_Pixel coordinate grounding data:_
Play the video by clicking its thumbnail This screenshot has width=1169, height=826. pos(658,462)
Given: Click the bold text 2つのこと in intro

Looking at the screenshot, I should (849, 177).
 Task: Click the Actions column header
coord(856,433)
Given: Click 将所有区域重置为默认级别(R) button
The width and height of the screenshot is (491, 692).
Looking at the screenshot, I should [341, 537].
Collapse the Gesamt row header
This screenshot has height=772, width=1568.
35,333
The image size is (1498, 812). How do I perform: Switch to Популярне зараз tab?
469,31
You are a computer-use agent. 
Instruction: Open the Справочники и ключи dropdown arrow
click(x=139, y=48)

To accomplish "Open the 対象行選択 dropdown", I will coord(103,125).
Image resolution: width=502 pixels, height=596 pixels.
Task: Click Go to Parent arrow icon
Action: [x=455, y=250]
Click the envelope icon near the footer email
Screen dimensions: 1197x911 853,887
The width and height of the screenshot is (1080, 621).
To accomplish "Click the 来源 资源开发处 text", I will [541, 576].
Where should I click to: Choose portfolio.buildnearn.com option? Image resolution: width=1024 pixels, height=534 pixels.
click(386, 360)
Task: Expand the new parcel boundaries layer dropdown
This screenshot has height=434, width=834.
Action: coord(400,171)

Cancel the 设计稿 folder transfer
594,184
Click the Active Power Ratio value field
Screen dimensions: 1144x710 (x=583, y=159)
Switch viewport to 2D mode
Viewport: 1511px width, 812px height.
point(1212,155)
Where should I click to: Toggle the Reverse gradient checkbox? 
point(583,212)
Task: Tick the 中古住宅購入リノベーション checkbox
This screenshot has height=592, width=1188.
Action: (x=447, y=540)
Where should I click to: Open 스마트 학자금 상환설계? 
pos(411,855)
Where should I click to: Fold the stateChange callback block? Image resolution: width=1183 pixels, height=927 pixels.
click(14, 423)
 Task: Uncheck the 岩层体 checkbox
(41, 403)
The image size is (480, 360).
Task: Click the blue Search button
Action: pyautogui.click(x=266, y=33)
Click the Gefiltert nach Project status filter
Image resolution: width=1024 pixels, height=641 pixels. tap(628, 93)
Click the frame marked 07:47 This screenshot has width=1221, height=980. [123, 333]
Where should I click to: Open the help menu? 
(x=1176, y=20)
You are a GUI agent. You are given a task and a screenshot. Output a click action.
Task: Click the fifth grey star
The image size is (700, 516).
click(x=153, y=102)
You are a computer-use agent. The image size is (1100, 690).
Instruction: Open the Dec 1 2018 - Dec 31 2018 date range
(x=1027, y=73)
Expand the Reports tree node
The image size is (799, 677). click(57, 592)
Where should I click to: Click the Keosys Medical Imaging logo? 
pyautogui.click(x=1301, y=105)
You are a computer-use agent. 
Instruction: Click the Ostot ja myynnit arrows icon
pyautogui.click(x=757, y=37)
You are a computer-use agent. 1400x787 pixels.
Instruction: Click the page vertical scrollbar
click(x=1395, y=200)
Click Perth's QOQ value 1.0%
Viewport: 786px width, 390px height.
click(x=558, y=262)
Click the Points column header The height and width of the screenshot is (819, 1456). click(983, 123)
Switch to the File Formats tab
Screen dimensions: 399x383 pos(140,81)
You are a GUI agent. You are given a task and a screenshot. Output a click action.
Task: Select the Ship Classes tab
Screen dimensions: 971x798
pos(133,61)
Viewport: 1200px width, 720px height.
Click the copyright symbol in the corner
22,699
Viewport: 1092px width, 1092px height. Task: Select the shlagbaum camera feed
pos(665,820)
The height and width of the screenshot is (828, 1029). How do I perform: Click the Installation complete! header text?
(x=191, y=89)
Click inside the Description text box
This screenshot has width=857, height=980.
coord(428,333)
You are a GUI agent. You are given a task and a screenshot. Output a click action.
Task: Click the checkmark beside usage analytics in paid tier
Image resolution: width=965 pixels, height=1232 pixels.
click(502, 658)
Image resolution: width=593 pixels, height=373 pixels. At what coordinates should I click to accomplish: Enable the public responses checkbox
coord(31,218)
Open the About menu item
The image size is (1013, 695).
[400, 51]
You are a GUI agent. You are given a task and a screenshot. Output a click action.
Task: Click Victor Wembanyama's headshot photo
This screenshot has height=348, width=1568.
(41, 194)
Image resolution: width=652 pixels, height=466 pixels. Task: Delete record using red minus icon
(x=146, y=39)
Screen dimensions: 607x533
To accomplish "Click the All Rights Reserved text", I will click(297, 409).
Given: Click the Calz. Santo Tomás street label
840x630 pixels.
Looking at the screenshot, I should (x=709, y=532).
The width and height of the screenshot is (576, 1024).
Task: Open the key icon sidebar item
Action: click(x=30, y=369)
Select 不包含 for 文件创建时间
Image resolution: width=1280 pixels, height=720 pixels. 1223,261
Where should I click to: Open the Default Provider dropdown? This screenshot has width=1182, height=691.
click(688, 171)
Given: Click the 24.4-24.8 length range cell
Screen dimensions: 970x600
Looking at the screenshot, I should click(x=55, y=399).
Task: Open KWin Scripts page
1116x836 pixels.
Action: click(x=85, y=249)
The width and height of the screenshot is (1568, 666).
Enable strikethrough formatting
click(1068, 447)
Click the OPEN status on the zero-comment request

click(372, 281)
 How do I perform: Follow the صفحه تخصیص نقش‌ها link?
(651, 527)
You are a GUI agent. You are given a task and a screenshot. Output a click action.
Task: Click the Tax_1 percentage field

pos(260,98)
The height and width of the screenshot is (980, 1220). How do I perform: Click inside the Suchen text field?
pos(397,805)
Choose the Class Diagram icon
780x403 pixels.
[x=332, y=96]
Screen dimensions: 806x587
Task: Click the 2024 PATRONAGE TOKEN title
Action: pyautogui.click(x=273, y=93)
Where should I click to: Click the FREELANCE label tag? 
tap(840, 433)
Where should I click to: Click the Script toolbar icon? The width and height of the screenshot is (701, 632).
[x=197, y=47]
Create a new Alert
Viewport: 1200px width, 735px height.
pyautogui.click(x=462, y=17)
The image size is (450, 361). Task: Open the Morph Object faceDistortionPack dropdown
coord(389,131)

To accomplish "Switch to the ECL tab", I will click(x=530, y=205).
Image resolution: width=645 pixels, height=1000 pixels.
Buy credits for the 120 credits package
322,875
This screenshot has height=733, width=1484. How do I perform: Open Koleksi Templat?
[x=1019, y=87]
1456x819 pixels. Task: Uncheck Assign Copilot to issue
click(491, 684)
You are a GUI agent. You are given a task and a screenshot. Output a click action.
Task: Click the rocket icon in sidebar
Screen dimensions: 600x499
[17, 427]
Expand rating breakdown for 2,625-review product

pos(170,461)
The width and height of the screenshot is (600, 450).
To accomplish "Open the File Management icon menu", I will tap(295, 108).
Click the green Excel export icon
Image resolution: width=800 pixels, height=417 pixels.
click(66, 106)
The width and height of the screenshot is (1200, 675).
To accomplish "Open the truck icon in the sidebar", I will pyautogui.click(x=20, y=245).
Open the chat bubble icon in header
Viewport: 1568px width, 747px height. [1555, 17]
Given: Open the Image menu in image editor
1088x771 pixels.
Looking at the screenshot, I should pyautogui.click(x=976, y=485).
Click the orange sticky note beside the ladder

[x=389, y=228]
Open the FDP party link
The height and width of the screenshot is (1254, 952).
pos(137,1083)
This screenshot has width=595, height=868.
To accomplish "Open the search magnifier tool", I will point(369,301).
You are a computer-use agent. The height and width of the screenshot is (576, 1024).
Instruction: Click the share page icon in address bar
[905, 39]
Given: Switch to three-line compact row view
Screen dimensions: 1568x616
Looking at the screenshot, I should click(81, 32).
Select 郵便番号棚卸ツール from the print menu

_Task statement:_
If a line in the entries above holds "computer", include it in the count; report nothing but the resulting number.

_Response below:_
5